Records provided below:

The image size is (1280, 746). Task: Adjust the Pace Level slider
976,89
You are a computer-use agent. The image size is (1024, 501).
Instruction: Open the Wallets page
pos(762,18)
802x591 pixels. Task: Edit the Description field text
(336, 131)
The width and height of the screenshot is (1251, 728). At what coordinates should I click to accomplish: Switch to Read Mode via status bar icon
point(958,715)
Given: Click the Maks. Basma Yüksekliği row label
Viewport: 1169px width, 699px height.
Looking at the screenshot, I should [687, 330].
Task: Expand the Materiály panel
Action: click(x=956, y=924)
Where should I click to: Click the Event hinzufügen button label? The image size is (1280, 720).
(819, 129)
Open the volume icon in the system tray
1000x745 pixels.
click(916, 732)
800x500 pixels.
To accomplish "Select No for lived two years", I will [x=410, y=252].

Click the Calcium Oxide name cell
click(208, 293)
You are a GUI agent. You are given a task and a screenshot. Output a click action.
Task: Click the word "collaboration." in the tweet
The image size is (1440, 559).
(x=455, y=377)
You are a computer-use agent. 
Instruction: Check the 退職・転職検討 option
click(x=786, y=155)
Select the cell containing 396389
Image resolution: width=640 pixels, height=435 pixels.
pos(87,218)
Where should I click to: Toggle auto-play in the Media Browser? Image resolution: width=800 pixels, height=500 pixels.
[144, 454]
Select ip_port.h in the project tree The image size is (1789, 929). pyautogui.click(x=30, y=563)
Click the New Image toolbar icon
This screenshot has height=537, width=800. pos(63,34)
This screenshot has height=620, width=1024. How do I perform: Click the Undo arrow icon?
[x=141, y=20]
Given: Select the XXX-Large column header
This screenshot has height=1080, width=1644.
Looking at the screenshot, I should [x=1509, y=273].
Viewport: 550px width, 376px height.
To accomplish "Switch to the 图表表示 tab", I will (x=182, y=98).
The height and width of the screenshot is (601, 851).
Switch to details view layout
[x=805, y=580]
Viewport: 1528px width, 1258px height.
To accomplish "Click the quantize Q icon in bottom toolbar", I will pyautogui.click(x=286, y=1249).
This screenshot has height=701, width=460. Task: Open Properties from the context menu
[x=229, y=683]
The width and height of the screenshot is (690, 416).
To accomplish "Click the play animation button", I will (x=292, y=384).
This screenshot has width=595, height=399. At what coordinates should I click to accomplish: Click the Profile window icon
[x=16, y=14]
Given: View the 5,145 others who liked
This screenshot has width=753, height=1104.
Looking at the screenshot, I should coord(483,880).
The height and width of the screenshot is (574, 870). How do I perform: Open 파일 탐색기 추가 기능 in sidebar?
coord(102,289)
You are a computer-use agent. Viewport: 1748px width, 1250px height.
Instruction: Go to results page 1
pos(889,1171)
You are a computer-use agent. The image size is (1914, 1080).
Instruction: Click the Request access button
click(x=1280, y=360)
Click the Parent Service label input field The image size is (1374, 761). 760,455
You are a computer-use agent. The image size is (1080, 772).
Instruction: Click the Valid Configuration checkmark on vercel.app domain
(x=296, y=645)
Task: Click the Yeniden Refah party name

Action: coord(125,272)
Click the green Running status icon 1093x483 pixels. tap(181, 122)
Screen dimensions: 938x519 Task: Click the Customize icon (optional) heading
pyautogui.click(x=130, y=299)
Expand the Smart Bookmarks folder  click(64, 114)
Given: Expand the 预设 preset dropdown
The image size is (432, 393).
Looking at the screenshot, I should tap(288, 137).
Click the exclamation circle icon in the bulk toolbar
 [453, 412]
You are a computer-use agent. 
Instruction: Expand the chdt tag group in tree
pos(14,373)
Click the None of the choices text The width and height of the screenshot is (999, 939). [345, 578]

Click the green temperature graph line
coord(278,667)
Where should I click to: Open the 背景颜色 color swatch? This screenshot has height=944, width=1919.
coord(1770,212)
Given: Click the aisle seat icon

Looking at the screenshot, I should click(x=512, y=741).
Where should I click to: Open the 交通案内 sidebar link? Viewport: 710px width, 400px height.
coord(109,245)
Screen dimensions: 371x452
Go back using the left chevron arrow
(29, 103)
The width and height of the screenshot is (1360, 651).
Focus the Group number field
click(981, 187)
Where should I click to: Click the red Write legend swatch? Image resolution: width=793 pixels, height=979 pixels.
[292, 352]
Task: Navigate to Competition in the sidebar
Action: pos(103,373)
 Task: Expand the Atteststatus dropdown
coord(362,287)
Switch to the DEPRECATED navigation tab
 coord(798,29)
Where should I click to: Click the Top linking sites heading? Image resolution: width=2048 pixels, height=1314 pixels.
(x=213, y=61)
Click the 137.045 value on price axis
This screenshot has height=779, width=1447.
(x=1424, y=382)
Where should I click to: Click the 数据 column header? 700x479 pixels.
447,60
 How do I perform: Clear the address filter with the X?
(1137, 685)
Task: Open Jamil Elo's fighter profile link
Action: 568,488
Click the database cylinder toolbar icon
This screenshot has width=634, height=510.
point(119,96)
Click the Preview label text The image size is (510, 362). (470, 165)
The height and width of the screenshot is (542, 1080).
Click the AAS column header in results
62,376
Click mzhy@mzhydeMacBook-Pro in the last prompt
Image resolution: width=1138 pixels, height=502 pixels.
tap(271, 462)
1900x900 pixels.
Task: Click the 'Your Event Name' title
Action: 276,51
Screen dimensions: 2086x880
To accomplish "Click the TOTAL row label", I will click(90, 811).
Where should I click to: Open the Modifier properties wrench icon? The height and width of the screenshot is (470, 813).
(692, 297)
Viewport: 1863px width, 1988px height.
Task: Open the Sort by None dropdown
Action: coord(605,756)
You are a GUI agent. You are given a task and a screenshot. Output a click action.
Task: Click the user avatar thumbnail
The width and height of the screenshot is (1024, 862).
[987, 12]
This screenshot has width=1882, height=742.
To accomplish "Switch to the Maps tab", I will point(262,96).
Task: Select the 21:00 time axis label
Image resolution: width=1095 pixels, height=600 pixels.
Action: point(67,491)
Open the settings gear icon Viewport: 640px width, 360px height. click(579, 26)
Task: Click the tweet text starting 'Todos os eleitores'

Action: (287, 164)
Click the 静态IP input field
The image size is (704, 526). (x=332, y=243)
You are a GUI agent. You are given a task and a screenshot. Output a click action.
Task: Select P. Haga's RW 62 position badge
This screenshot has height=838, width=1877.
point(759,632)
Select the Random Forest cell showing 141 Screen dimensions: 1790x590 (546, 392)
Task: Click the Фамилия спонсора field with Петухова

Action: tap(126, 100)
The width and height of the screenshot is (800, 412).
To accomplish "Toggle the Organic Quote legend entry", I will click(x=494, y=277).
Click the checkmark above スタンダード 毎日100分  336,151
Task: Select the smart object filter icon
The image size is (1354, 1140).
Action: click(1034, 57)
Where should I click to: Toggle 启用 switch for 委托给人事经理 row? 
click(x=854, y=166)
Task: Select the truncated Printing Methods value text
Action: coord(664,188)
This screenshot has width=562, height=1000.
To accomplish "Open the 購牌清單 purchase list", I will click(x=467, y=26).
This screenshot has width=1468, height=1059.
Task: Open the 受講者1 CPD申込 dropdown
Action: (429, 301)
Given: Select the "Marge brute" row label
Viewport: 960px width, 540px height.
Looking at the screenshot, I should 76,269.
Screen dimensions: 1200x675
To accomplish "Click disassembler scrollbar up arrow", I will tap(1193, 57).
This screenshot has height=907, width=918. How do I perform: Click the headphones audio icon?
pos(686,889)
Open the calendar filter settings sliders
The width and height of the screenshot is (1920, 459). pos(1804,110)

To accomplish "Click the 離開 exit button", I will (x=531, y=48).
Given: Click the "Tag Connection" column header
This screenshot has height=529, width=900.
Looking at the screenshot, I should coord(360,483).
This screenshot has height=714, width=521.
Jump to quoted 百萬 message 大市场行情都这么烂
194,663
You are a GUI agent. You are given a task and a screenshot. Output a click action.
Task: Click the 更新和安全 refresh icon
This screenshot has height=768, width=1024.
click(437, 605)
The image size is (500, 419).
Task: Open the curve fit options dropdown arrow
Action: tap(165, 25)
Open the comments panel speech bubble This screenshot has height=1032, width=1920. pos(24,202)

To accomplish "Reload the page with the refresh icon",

End of Records provided.

What to produce - Lines to set down from above: the line with "800x500 pixels.", the line with "Task: Click the word", and every line between, each exactly as written.

Expected answer -
800x500 pixels.
To accomplish "Select No for lived two years", I will [x=410, y=252].

Click the Calcium Oxide name cell
click(208, 293)
You are a GUI agent. You are given a task and a screenshot. Output a click action.
Task: Click the word "collaboration." in the tweet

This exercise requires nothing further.